=== Records for this exercise ===
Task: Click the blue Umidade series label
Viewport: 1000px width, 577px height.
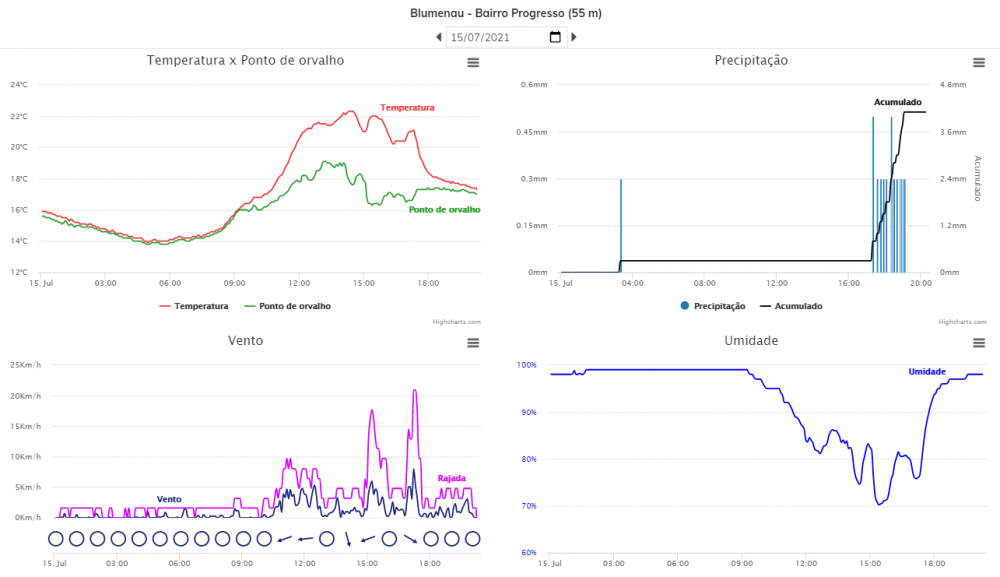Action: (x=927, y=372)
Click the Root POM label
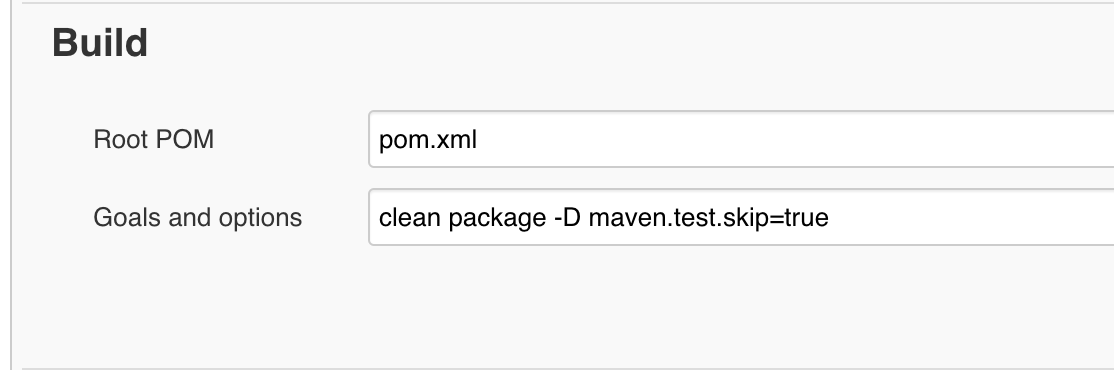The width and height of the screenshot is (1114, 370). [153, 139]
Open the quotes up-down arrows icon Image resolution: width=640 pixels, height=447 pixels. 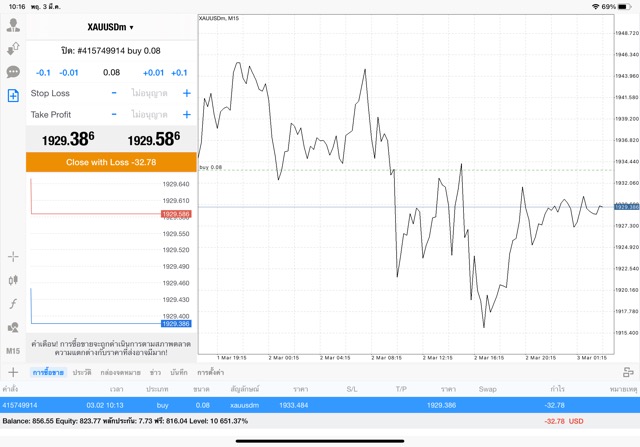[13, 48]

...

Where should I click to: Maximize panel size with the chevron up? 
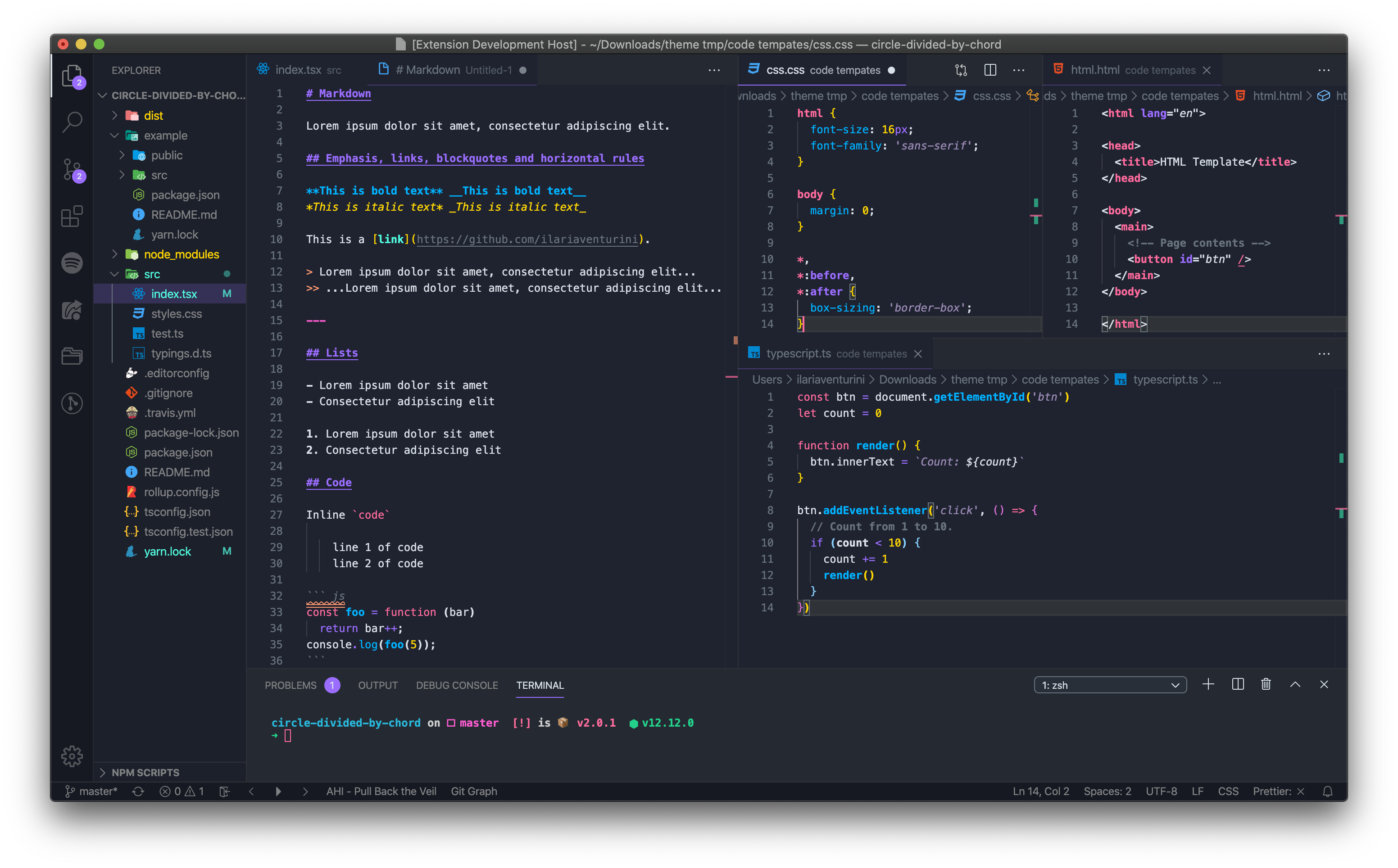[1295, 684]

=== Exercise directions ===
Locate each line in the records above that contains the word "label", and copy every such line in full.

=== The result ===
Task: Click the blue Umidade series label
Click the Root POM label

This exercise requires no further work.